* [Set exercise 1]
Convert the rows from the line with "This screenshot has height=1024, width=619." to the line with "Action: [307, 486]" into a JSON list of strings, one string per line, with blank lines omitted and the pictures left out.

>> Start Extract to read

My charming wife just showed me a delightful monolog about the word “fuck” on YouTube. When she first described it to me, I felt sure that it was one of the late George Carlin’s works of genius. But, after viewing it on YouTube, I doubted that it was written by Carlin. The audio has a fine narrator and seems, to me, to be made several decades ago. It feels like it was made in the seventies, in the “Groove Tube” era. The video animation was new (and not so good). When I went looking for it with the direct quote keywords “the one magical word which just,” I found many examples of it in text on the web (often revised), but no author credited. I’d like to know who wrote it and who narrated it. My poor powers of investigation have failed me, so I turn to you, the community of Straight Dopers, for answers.
Welcome to the Board.
I’ve moved your question to General Questions from ATMB.
A link to the video in question may help us answer your question.
I typed in “about the word fuck” without the quotation marks and seven pages of links come up. Try checking some of them.
A decades old book, A Handbook of Good Manners for Little Girls, by Pierre Louys Zebra has a section:
This is frequently, and I believe incorrectly, attributed to Monty Python. Many also claim it is George Carlin’s work which I also do not believe is the case.
There are so many of these false attributions out there it is hard to sift through them and locate a credible origin.
The first time I remember hearing it was about 1997-98’ish as a sound file emailed around the office. No video was included
Seven pages hardly narrows it down to the particular video the OP is talking about.
Perhaps Dan in Florida could check back in with a link.
Is it the one where the guys says, “Why don’t you go play hide and go fuck yourself?”
Hereis an example of the original sound file that I heard 10-12 years ago and believe to be the piece to which the OP refers. (*NSFW warning or something like that - it is a movie about the word “fuck”. It declares it both “loudly, and proudly”).
I’m pretty sure all these videos are user-created videos that splice the original sound track into their own movies.
I thought he watched it once but didn’t save the link and when he went to find it again, he couldn’t. Seven pages ain’t bad and there’s not that many links per page. He only has to look at a few seconds of each one until he finds the right one.
Not Monty Python or George Carlin. The Vivaldi-backed version linked above is, so far as I can tell, an embellished re-recording by Jack Wagner (“The Voice of Disneyland”) of an older, shorter recording of unknown origin. (link, other link; of course, given the history of false attributions, take this one with a grain of salt as well)
whale oil beef hooked.
Thanks to all of you who have given your attention to this issue.
The video I watched was found by going to youtube and typing in
“the “f” word.”
I watched the one with a black background and little skull-like animated characters. You have to sign in and verify your age, due to the “f” word.

>> End Extract to read

* [Set exercise 2]
In the forum discussion, why must a viewer sign in and verify their age to watch the video with the black background and the small skull-like animated characters?

>> Start Material provided

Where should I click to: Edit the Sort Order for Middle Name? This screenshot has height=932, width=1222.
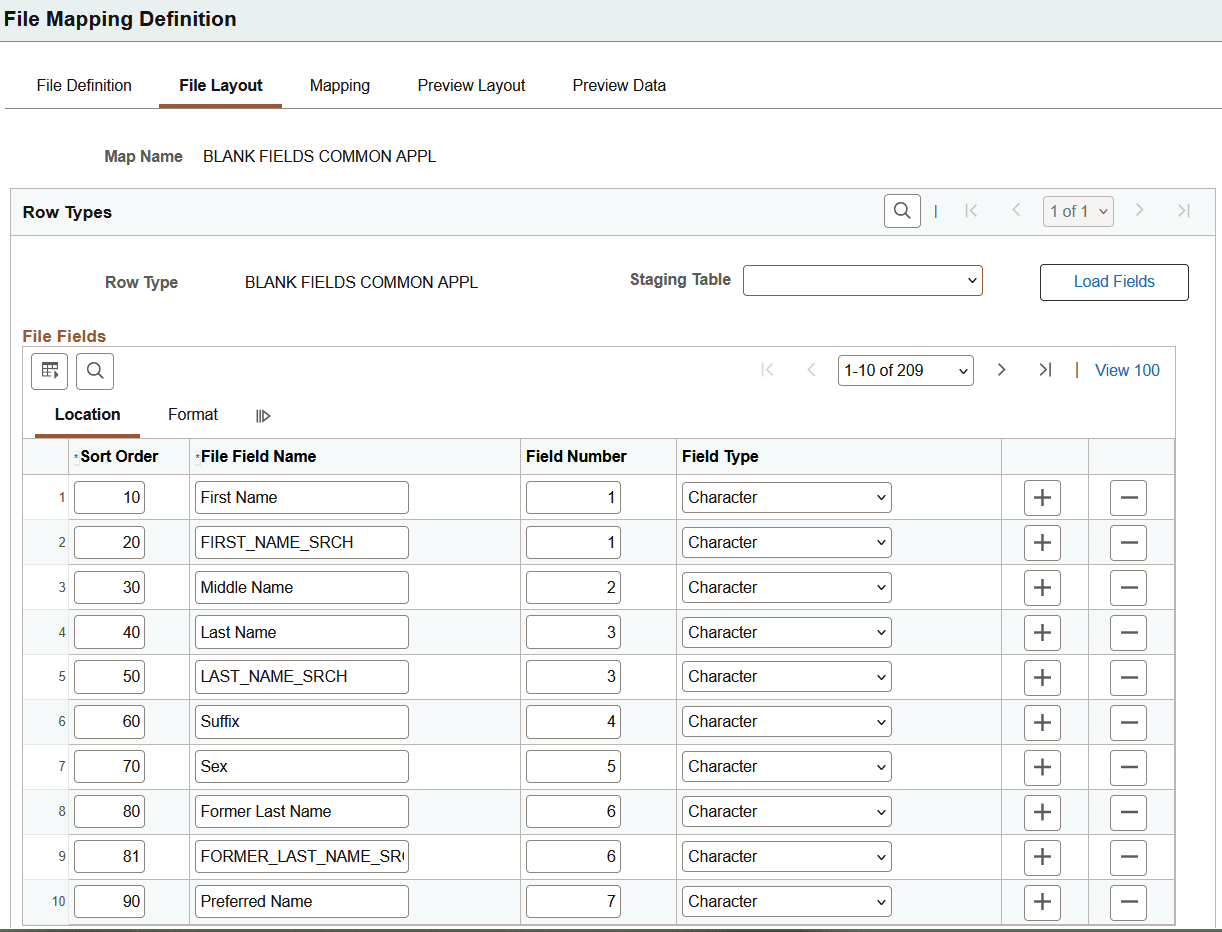click(x=109, y=587)
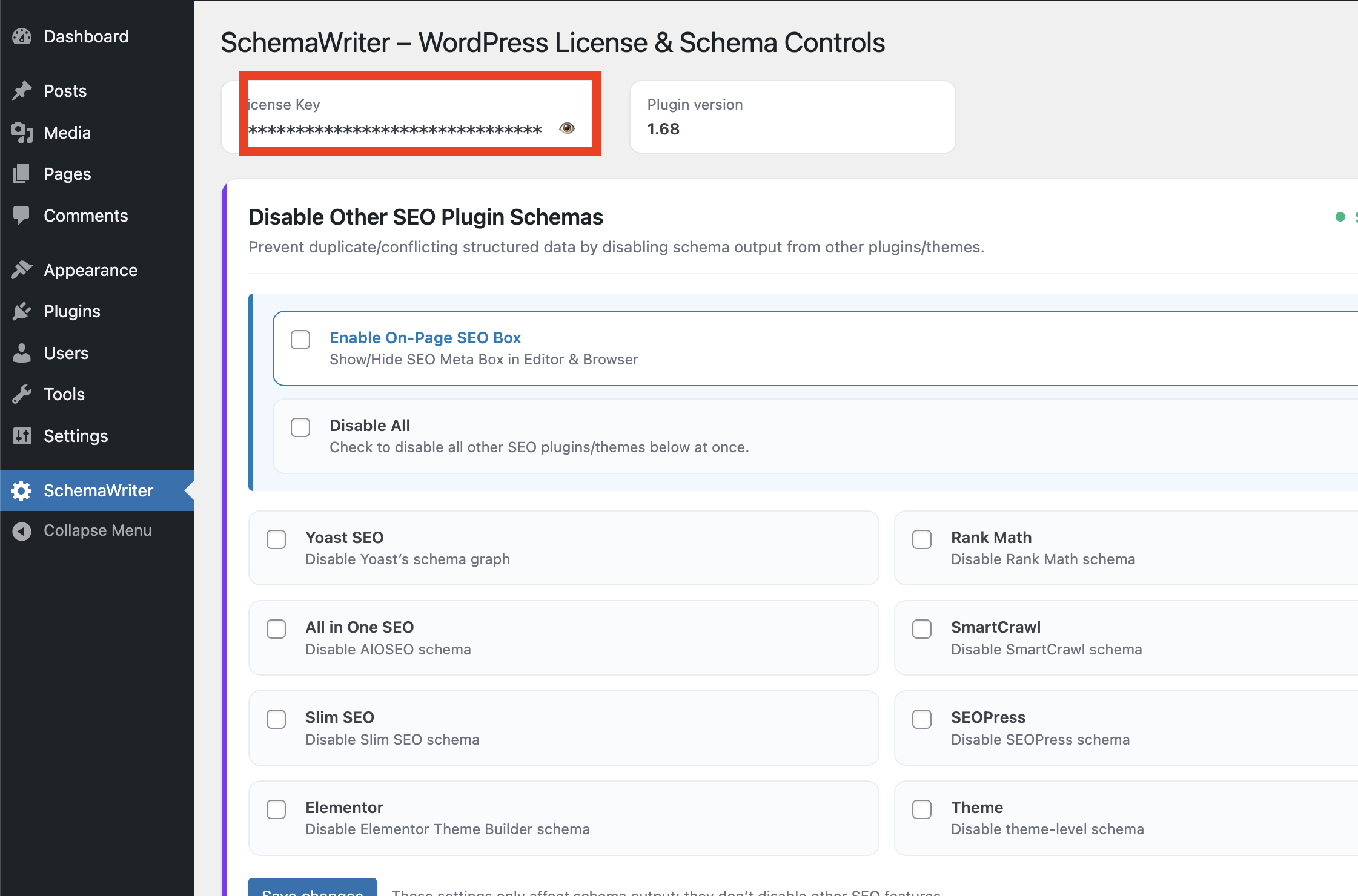Click the Posts pushpin icon
This screenshot has height=896, width=1358.
22,91
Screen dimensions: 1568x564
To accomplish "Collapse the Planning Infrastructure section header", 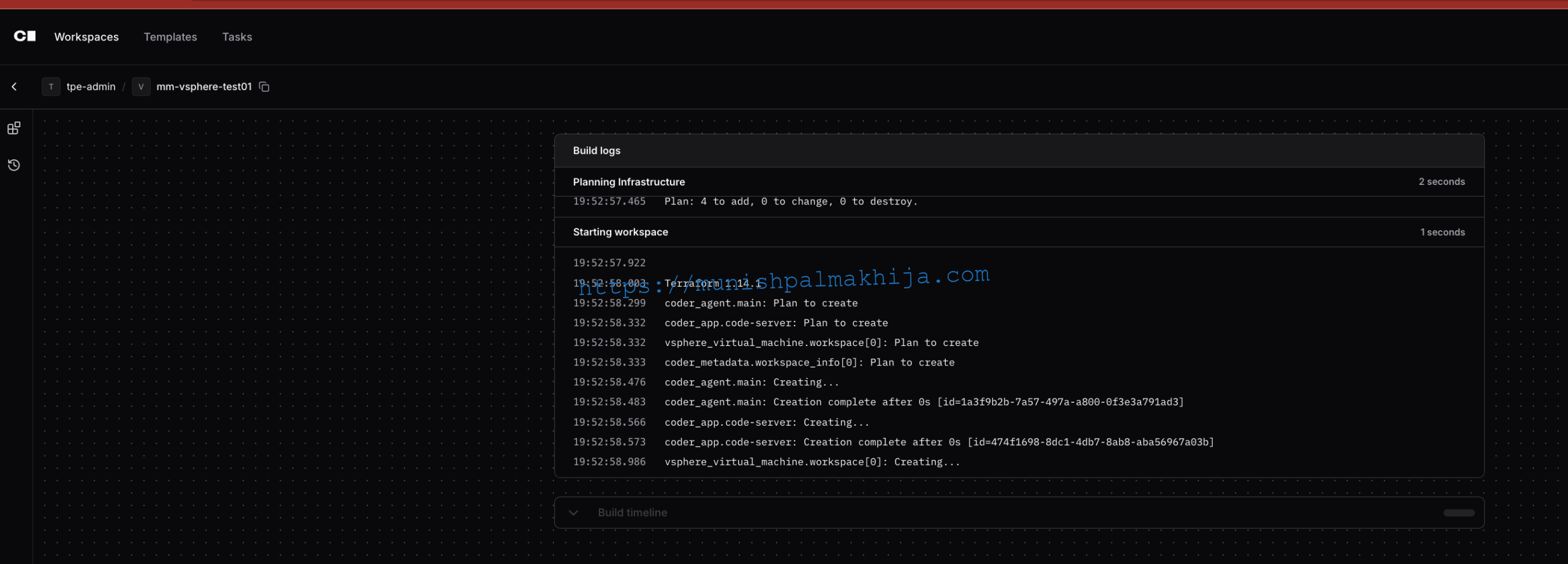I will (628, 182).
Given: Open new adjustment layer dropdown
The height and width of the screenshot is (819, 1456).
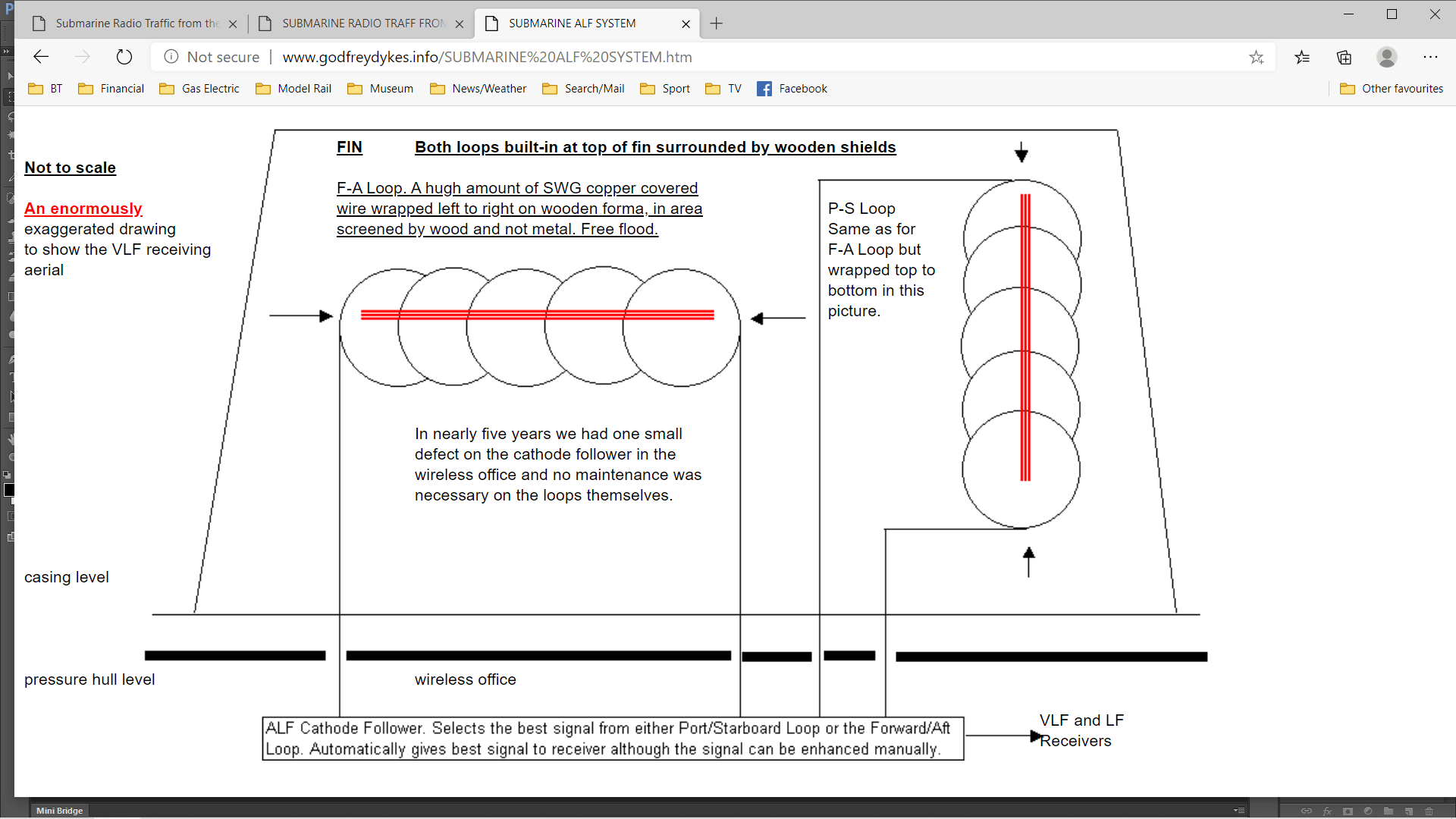Looking at the screenshot, I should tap(1368, 811).
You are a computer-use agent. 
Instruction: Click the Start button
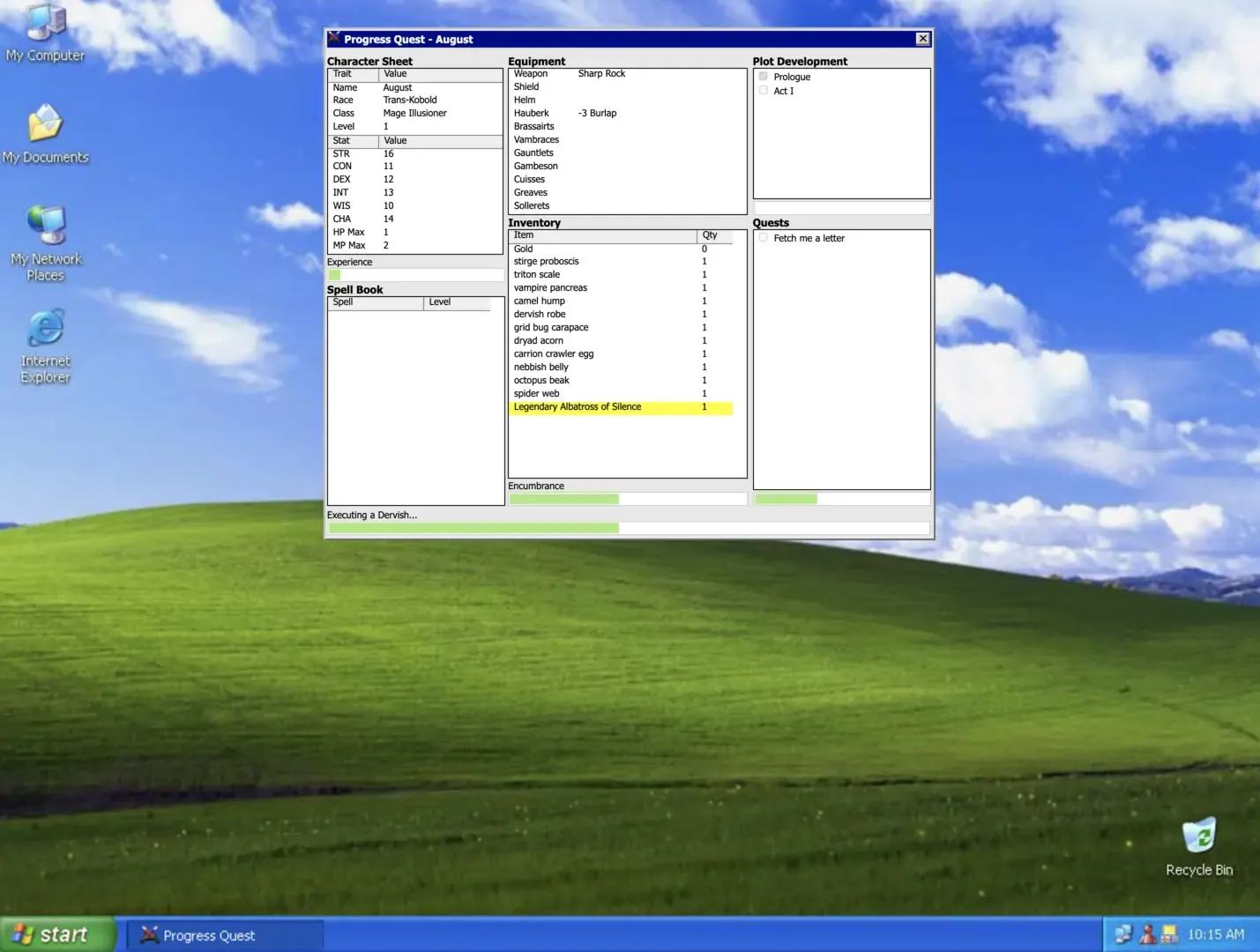click(57, 934)
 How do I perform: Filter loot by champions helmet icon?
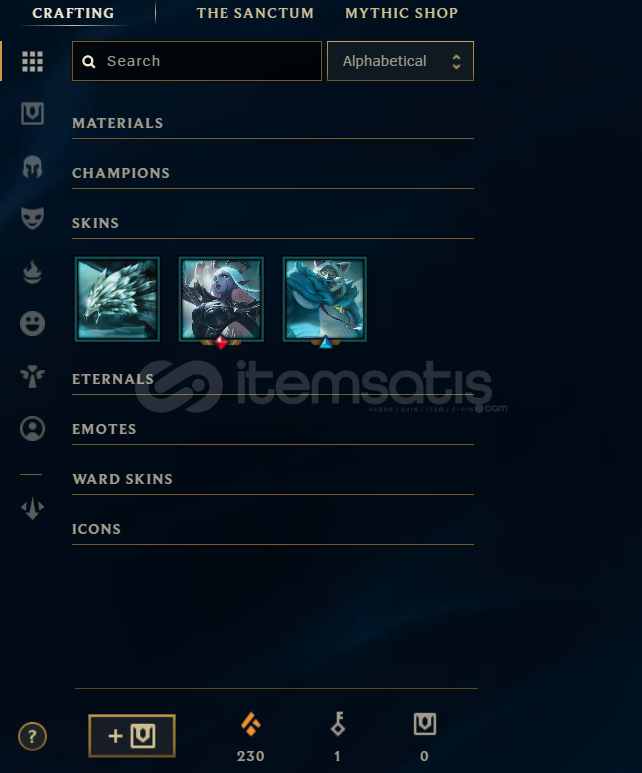33,167
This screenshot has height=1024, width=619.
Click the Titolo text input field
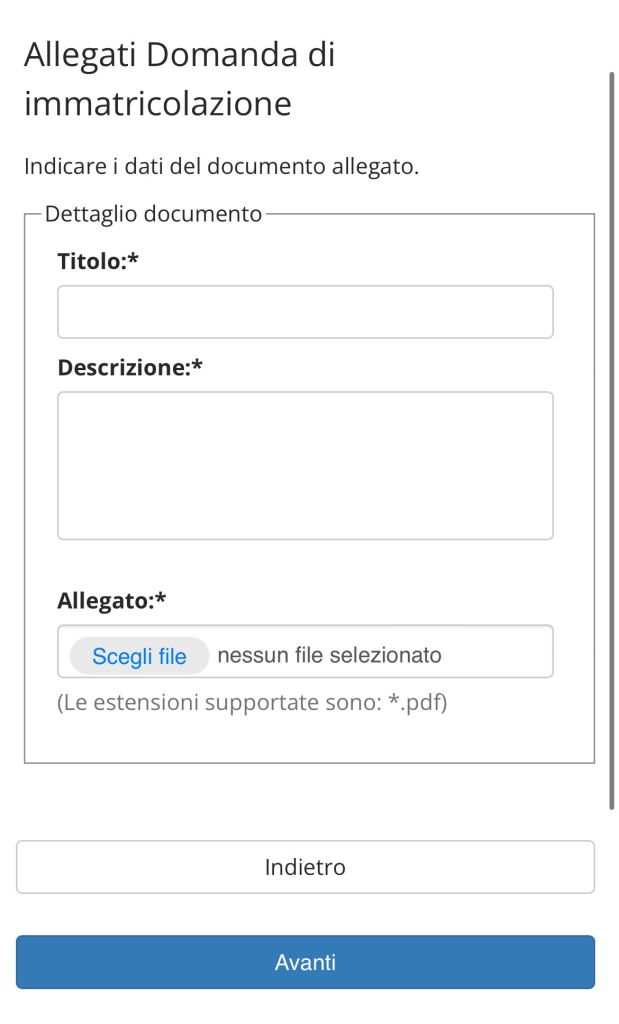tap(305, 312)
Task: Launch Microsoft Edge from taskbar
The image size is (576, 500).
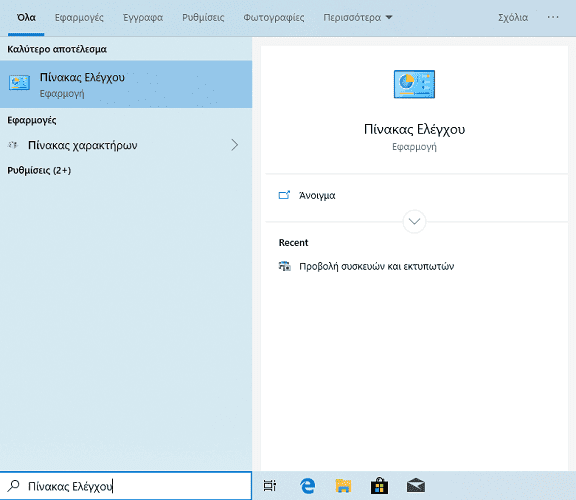Action: [307, 486]
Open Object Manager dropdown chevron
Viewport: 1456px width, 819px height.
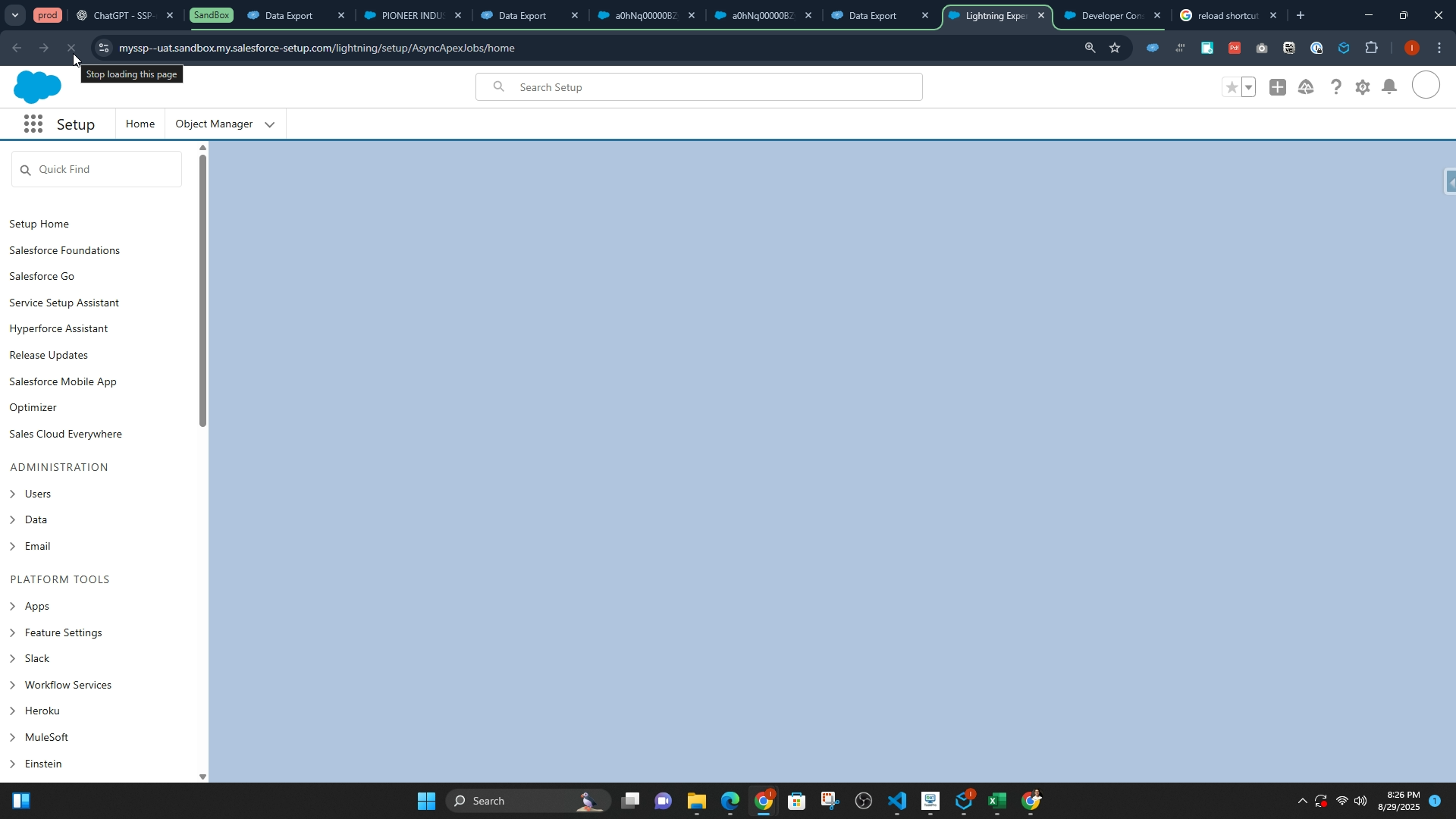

>> End Material provided

* [Final answer 1]
[
  "This screenshot has height=1024, width=619.",
  "Click the Titolo text input field",
  "tap(305, 312)",
  "Task: Launch Microsoft Edge from taskbar",
  "The image size is (576, 500).",
  "Action: [307, 486]"
]

* [Final answer 2]
A viewer must sign in and verify their age because the video contains the "f" word.